Warning, slightly pathetic. ?
Hi,
I don't think I've posted something this personal before. And not this current. Only wrote it a few days ago. I'm hesitant to do as it reeks of self pity but it wasn't written with the intent of sharing. Merely as a means of coping/exploring how I'm feeling.
(Exacerbated significantly by drug withdrawal. See recent post on my anti-depressant problem).
I'll share it quickly now before I change my mind.
The struggle
Sometimes
Like now
(Increasing in frequency)
I feel like I’ve lost my ability
To write
To create
I’ve lost my drive
And my confidence.
Inversely
(If that’s even the right word)
I struggle to cope
With normal life
With work
School runs
Driving anyplace
Facing people
Checking emails
And texts.
Fronting up to social media
Pretending everything’s alright
(I need it to promote my work)
Mostly I avoid it
Tired of the façade
Tired of the fear
Tired of the struggle
(Insert more creative phrases).
I hope it’s merely
Cymbalta withdrawal
Yet, it’s coming up five years now
So, I forget my prior self
I’m unable to determine
The differences
All lost in the fog.
All I know
Is that it’s getting harder
And it feels like
I’m running out of time
As though my body knows
I’m dying
But I haven’t been given
The prognosis yet.
Oddly
I don’t appear to mind
I’m not regretful
Or sad
Just tired
So very tired
And a little grateful
For all the good things
That have happened to me
And to my youth
That I enjoyed
And that I have lived fully
Unlike some of my friends.
Perhaps more than a little grateful.
I do hope
To be free of this poison
And that I many begin to recover
Physically and mentally
And restore
Those aforementioned losses
As I can’t go on like this
Not indefinitely.
Today
I’ve slowed my tapering rate
Hoping to improve
My quality of life
As much as I want off
I still have to live
And function
And work
And deal with the swings
Of parenting a teenager
While maintaining our relationship.
That’s going to be tough.
There are still plenty of highs
And I must keep up appearances, what?
Yet, today I needed to transcribe
The internal conundrums
That is the waking conflict
Against the self.
24.10.22 7.30 pm
(Not after any pity please. I'm not lamenting my life. I'm quite happy. This is the effect of anxiety AND of anti-depressant withdrawal (PAWS). But if you know someone on anti-depressants, or thinking of taking them, especially Cymbalta, worth sharing).
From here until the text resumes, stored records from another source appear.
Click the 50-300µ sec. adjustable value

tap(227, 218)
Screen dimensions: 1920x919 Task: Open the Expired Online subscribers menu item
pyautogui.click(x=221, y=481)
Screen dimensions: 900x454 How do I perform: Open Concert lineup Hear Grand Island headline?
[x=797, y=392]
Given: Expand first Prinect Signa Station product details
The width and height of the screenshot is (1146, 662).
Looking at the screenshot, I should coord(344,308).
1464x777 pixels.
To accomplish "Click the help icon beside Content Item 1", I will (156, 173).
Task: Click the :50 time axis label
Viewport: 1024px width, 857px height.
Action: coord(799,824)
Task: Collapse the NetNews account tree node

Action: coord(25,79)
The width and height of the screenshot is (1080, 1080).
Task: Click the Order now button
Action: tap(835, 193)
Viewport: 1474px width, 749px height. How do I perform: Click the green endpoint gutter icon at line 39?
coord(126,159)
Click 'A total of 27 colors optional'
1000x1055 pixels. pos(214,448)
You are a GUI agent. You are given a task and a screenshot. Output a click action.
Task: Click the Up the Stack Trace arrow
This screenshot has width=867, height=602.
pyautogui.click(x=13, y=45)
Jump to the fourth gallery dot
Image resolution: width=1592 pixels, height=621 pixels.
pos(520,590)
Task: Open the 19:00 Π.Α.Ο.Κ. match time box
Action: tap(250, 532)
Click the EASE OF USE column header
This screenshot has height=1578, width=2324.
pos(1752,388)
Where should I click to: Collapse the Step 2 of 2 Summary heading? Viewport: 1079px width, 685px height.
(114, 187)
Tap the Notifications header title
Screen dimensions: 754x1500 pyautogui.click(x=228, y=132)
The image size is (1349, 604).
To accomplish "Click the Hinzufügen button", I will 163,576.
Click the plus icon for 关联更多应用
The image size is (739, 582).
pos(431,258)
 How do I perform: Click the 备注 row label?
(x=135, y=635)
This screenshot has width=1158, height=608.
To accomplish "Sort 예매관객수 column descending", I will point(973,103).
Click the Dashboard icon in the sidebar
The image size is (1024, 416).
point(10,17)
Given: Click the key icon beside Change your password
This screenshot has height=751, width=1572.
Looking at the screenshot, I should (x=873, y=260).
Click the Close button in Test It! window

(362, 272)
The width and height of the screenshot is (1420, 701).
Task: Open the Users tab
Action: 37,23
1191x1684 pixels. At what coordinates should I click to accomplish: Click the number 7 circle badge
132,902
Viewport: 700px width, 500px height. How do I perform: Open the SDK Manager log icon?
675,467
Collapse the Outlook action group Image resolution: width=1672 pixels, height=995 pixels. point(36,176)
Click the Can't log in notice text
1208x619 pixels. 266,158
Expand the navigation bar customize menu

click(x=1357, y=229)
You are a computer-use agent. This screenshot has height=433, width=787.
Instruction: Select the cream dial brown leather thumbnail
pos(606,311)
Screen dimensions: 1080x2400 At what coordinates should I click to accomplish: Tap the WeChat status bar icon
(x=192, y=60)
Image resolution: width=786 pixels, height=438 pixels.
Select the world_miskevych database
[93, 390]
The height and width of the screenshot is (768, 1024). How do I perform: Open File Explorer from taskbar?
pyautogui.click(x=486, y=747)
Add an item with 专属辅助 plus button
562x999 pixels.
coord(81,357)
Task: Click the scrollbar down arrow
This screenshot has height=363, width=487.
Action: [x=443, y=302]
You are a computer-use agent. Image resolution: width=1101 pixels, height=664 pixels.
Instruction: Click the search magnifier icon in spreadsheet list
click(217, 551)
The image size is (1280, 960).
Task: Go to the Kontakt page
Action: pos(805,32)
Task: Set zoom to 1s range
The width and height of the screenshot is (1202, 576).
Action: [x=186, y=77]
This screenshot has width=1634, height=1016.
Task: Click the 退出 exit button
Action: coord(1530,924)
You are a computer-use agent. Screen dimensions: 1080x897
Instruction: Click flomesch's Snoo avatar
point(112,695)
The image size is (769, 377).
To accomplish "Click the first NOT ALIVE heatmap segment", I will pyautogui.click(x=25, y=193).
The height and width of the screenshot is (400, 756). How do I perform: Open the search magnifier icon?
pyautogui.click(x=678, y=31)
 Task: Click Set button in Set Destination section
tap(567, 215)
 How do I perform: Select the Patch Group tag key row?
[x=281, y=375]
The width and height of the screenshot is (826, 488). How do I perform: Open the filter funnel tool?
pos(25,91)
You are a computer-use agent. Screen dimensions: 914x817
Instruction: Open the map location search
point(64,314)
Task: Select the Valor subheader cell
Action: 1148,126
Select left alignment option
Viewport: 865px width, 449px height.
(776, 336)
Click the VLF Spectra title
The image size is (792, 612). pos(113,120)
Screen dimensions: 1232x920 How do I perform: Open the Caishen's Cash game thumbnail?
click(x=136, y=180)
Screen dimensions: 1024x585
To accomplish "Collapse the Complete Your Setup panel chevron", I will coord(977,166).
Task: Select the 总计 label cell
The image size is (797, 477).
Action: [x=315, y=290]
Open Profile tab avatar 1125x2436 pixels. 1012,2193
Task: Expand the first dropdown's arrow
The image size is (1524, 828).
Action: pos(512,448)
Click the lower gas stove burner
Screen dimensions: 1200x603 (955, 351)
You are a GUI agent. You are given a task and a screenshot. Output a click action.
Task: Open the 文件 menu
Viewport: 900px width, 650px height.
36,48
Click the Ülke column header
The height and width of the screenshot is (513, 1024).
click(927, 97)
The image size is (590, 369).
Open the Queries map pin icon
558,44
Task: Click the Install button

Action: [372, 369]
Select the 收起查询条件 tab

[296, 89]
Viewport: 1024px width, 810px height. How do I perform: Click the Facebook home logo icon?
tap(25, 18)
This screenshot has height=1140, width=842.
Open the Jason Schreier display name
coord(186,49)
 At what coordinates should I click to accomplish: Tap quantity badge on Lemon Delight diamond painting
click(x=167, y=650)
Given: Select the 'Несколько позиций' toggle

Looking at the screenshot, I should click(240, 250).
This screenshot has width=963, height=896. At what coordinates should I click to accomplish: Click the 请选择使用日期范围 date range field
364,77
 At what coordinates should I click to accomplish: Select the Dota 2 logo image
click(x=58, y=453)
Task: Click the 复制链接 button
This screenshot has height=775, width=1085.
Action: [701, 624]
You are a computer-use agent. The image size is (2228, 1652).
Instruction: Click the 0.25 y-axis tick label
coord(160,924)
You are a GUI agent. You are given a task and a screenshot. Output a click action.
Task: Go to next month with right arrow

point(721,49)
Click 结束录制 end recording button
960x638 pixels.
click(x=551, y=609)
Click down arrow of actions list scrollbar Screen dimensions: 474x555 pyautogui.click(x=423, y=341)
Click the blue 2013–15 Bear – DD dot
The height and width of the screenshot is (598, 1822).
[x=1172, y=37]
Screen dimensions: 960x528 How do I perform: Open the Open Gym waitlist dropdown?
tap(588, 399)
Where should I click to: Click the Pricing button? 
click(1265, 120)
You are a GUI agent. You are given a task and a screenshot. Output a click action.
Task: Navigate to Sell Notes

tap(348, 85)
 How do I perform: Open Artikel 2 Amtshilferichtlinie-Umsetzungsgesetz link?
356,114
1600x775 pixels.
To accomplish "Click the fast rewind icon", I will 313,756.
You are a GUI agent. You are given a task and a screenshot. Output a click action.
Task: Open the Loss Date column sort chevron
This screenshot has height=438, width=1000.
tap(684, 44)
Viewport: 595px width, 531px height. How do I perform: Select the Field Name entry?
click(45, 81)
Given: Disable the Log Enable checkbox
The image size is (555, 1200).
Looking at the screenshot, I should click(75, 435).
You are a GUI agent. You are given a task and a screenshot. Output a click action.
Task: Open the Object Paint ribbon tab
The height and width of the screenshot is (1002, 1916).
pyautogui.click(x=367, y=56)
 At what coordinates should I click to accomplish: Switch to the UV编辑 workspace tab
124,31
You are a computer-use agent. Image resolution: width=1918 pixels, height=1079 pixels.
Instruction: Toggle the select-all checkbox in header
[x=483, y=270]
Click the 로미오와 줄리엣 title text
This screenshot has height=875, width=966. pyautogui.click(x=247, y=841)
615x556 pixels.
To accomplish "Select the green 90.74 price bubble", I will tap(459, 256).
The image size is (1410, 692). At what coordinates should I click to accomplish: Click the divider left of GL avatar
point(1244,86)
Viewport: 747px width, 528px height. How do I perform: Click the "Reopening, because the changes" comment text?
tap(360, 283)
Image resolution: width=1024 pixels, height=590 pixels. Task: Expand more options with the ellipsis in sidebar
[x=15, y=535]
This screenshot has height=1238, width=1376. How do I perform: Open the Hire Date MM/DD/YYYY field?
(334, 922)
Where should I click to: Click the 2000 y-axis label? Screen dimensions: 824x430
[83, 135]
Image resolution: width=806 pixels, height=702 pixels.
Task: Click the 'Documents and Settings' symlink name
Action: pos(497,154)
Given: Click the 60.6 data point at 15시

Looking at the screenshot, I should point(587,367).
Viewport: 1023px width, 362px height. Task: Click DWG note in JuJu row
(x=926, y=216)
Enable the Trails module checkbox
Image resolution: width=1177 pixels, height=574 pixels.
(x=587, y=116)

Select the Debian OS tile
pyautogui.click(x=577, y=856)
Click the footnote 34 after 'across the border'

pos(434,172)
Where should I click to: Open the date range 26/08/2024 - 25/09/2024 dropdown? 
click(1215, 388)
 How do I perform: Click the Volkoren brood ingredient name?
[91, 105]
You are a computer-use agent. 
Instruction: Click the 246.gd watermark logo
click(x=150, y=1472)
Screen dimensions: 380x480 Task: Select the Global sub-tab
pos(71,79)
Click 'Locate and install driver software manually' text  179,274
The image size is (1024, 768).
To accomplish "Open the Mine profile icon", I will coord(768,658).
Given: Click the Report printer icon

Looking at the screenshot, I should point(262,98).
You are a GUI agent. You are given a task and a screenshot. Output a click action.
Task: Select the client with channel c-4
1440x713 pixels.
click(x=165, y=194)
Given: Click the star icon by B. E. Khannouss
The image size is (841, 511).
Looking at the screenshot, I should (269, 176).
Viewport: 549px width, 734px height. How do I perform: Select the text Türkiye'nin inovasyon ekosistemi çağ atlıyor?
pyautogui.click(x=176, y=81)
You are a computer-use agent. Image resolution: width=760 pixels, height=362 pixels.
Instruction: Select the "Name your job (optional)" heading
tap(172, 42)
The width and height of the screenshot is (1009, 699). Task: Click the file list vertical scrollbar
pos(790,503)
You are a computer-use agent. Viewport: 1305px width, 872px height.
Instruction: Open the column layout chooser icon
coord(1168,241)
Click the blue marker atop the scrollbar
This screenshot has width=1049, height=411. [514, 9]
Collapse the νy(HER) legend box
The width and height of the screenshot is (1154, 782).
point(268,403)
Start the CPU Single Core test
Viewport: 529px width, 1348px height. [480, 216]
Worth knowing too that if I'm feeling good I will rarely write about it. I'm getting on with life. While I almost always battle, often if I'm actually at work or with others, I'm okay. I kind of fake it in front of others until I believe it myself. It's when I have to drive, or when I'm on my own or in a stressful situation that it's at it's worst. But it's always there.
Example, the tinnitus, brain fog etc is 24/7. The anxieties are bearable most of the time. Sometimes I have to pop a valium or lay on the couch. I've been trying breathing meditation and cool showers. I don't drink alcohol anymore and have cut back on sugar and coffee. (A lot of sugar definitely increases anxiety).
Exercise, sleep, diet, all these things help. Which is the approach doctors should be taking to treat people, not just shoving a fucking pill down their throats. The pill which has now increased my problems, not made them better. (Original Cymbalta post here. )
Something to be said for pushing through too. But there sure are times when nothing works.
Where I do all my writing, (always handwrite) with the current poetry book. |
No more navel gazing! Thanks for your patience.